10 Common Design Mistakes
1) No logical model
Obvious isn’t it? But I can almost guarantee that everyone has started a DB project without one at some stage. You are lucky if you see an ERD and should buy a Lotto ticket if you see a Functional Dependency analysis.
As an example, my current project’s schema can be broken into 7 functional areas. I produced ERDs and FDs for 5 of these areas but ignored the other 2. Despite changing requirements, the “planned” 5 areas remain almost untouched, while the “unplanned” schemas have undergone countless re-writes. By the way, the 5 “planned” areas make up 90% of the business model.
I wasted my time and the client’s because I got lazy…
2) Physical Contamination:
While preparing your logical model, you start thinking too hard on what it will look like in the DBMS. It is a subtle issue that can distort your model.
This is how it affected my current project... Confusion and Clarity
3) Using NULL
Look out for the flames! Besides the relational heresy, NULL is hardly ever modeled at the logical level, but is jammed into the physical database as an afterthought.
Do you ever hear middle tier programmers complaining that C#/VB/java etc. cannot assign NULL to an integer or decimal (value types) in the middle/UI tier? Oh wait… you will when the database starts spitting out NULLs at them…
Programmer: “What will I display to the user?”
Dodgy DBA: “NULL”
Programmer: “But the UI control is limited to integers only!”
Dodgy DBA: “I don’t know… how about 0?”
Programmer: “Idiot!”
4) No Domains/types
How many times do you see people declare columns as simply the base type with no additional constraints?
e.g. NumberOfSiblings INT
I don’t know many people who have minus 65 children….
5) Denormalising
Nothing quite like receiving the wrong results at the speed of light is there. If you have to, you MUST tell the database about it. And in my experience it is bloody hard to do that with current SQL DBMSs…
A good example of this was at my last project.
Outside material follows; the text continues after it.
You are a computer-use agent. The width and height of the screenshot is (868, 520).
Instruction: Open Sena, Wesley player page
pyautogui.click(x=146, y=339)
A central query required a 38 table JOIN. Response time from the DBMS (in this case DB2) was (I though at least) an impressive 220ms average. “Not good enough” was the call from the powers that be. A big meeting took place and after almost 6 hours of utter crap, it was decided that all this data would be stored redundantly in another table just for this query. The resultant query was almost instantaneous. The big wigs where happy but the DBAs where not. Why? Because we had to add triggers to keep it in sync and then run verification procedures every night to ensure correctness.
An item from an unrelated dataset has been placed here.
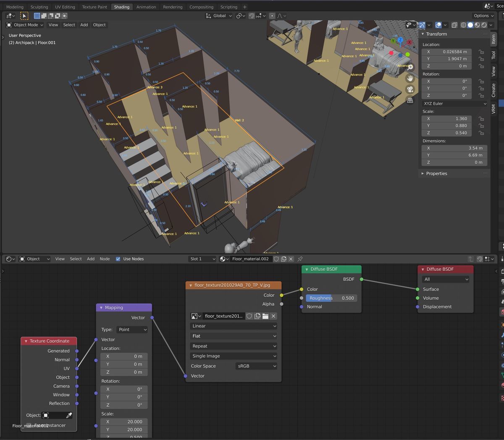Switch to rendered viewport shading
This screenshot has width=504, height=440.
(483, 25)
You’re probably thinking, “Suck it up Dave! That’s your job!” And good for you! But now there is an extra level of management (not cheap), and surprisingly (to the managers at least) the DBMS has to work harder.
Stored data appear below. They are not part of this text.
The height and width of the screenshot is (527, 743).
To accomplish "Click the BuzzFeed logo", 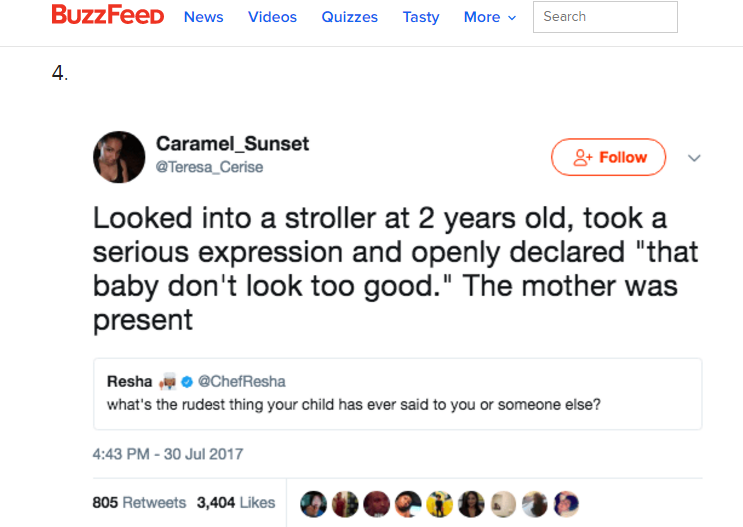I will click(108, 14).
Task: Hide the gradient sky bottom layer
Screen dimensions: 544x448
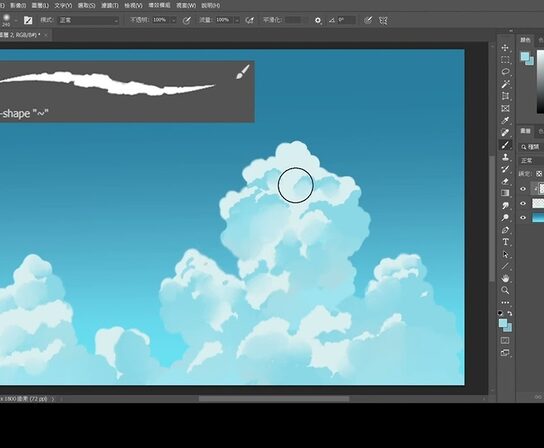Action: 523,218
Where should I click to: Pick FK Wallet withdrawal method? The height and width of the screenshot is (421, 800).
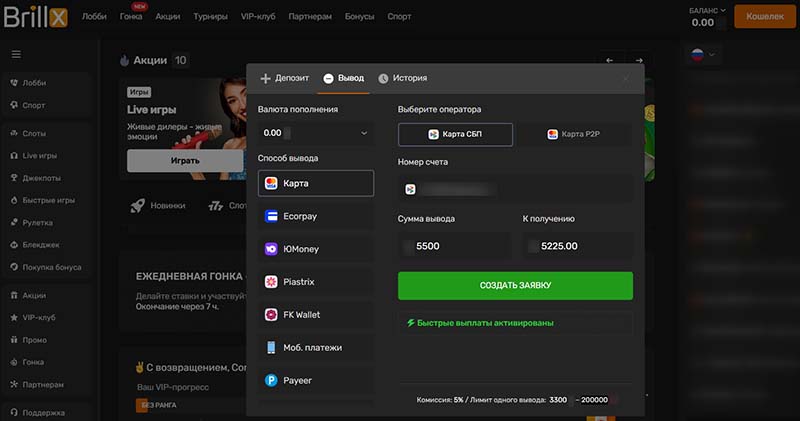(x=315, y=315)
Manager: “Why are the clock cycles up 12%?”
DBA: “Because I have to verify your busted arse table!”
Manager: “Do you have to?”
DBA: “Do you remember when we made the front page because we sent the wrong information to some of our clients?”
Manager: “Oh….”
It was actually page 3, but front page sounds better…
6) Performance obsession
Almost identical to the “Physcial Contamination” issue.
You know the type of people I am talking about.
“A string SEEK takes 2 milliseconds longer than an integer, so damn the model and stuff this meaningless number in there…at least it goes fast”
Yeah right… As fast as a lemming to a cliff.
I am fully aware of the lemming myth. Hail Disney!
7) No default values
Not mandatory of course, but makes the DBMS more responsive to change. As an example, a changing requirement might require an additional column to be added to a table. Without a default, you WILL have to re-write all your DML code and most probably client side code as well.
8) Identity madness
Excessive use of artificial/surrogate keys turns your lovely RM based logical model effectively into a pointer based cluster f***.
9) Relying on the application for correctness
One of the primary rules in data management is to trust no one or thing to provide correctness EXCEPT the database. Just because current DBMSs suck so badly at even simple rules doesn’t excuse you from passing responsibility to the application.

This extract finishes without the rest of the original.